Все вдруг ужасно заторопились в Вифанию, хотя ходу до нее, как уж не раз отмечалось, всего ничего, а на дворе — утро, до вечерней трапезы — еще жить и жить, но Иешуа будто бы определил задачу людям, у которых в ближайшей перспективе не наблюдалось никаких задач, кроме соблюдения траура, а тут — и не траур вроде бы, хотя теперь он — по Иуде, но он все же сам себя порешил, так что траур, да, но какой-то не очень настоящий…
Они слышали: закон теперь — это Машиах. Но прежний Закон тоже еще не умер, привыкли все к нему, как можно забыть…
А ведь Иешуа не случайно, не вдруг очнулся от «нездешнего.» пребывания. Петру подумалось, что комп просто досчитал программу.

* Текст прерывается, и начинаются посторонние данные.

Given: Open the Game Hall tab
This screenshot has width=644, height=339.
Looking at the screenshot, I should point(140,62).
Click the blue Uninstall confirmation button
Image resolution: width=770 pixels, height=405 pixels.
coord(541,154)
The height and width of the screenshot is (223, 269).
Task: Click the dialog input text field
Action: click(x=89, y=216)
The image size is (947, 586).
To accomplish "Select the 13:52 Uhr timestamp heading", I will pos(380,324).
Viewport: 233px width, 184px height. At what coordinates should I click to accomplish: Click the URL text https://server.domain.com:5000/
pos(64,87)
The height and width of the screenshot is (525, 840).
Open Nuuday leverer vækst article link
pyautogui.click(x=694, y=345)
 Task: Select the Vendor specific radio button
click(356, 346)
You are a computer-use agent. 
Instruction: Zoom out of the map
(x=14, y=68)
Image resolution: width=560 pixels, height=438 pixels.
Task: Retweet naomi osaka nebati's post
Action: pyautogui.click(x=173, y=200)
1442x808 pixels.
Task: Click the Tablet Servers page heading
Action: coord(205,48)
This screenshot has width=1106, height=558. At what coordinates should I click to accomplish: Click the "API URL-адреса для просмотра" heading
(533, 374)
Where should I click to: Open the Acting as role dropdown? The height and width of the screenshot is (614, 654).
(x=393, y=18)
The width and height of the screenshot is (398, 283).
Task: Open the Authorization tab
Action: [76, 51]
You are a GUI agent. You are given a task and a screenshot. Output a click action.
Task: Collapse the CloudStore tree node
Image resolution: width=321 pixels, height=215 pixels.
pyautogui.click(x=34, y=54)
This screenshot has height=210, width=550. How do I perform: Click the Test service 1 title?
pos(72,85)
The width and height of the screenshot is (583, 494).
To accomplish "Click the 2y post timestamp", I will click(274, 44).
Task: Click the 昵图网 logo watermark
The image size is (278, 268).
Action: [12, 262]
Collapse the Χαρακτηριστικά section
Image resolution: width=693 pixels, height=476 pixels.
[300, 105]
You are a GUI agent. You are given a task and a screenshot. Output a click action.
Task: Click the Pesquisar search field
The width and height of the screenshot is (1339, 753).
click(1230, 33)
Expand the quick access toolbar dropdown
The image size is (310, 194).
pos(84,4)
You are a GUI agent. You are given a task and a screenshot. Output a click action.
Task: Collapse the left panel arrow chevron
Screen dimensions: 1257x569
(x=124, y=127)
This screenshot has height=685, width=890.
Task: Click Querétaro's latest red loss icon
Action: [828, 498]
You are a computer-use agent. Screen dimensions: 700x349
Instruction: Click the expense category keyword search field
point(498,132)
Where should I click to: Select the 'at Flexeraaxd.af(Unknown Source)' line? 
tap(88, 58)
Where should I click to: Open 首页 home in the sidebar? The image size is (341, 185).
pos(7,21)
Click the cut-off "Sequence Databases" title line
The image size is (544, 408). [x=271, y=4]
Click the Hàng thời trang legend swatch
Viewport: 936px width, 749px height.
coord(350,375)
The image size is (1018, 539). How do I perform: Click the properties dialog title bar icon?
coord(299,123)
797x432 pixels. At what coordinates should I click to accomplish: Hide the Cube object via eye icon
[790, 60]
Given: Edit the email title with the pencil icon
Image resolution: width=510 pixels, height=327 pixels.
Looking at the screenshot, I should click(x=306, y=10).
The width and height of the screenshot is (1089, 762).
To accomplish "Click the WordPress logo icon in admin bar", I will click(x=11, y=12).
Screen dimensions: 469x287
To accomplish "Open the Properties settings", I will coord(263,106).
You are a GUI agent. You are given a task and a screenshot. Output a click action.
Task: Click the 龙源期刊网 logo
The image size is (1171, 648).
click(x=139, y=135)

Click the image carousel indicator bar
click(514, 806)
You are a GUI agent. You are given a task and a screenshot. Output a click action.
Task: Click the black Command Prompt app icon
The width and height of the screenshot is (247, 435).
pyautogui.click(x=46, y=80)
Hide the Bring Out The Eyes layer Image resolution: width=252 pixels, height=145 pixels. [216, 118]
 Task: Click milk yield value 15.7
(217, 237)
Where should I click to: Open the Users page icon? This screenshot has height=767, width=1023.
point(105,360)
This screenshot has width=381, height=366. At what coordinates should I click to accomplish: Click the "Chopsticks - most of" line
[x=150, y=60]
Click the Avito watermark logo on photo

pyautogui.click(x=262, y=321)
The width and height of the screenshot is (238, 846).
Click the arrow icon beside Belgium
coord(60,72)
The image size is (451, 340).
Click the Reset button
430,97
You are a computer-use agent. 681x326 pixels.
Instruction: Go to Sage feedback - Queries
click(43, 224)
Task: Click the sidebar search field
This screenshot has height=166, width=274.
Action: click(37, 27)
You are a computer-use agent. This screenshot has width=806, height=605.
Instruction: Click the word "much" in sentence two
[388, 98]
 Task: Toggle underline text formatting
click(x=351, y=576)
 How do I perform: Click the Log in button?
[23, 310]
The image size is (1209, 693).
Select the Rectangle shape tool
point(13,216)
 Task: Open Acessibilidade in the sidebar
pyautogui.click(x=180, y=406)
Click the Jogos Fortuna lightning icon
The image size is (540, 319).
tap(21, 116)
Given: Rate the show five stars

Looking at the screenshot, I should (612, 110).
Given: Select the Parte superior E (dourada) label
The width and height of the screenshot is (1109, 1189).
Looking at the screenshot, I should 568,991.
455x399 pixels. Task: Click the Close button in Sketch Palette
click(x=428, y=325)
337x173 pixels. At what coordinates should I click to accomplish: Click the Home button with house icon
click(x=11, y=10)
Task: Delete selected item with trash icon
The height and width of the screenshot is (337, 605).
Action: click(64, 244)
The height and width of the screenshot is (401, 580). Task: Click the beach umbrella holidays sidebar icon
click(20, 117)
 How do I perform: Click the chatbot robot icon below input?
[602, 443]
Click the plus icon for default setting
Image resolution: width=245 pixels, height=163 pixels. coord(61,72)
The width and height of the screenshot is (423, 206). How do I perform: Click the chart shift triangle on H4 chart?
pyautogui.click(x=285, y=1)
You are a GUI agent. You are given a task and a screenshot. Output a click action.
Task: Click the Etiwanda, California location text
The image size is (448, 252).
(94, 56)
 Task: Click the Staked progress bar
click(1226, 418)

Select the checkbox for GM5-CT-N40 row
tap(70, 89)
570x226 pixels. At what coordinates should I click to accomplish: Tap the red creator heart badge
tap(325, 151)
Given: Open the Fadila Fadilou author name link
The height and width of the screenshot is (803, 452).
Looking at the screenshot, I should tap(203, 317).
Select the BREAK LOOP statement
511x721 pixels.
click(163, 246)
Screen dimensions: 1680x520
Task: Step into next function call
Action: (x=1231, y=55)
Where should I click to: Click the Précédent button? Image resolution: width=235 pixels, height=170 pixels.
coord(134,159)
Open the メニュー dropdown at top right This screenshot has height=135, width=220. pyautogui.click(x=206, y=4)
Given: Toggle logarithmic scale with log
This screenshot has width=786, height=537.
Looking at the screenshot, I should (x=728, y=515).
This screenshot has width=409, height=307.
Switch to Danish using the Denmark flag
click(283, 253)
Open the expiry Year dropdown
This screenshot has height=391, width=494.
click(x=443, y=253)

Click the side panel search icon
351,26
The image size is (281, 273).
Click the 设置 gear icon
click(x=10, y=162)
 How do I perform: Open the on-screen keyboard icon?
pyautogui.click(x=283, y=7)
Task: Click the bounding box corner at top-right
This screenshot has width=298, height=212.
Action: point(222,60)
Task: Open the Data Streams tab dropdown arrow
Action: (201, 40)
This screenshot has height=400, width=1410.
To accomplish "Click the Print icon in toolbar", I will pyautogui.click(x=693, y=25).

Или ту малую часть ее, которая основывалась только на услышанном от Петра и прочитанном ночью. И что же он насчитал?.. Петр сейчас не волновался, знал: ученик скажет и спросит. Ученику нужна информация. Нового Завета и чудом обнаруженной в каком-то из книгохранилищ или кристаллохранилищ компьютерной распечатки латинского варианта книги по истории религий ему явно мало. А версию о знании, которое исчезнет через сорок дней, начальники в Службе скушали. Может, они и не очень поверили Петру, может, и закрались какие-то положенные случаю подозрения, но и они помнили: сорок дней есть у всех, произойти за эти дни может всякое. А уж Служба-то себя всерьез числила непогрешимо всесильной. И еще. Служба исповедовала старое правило всех служб, к которым легко приставлялся довесок «спец»: лишняя информация сообщается либо посвященному, либо тому, кто уже не сможет, не успеет ее использовать.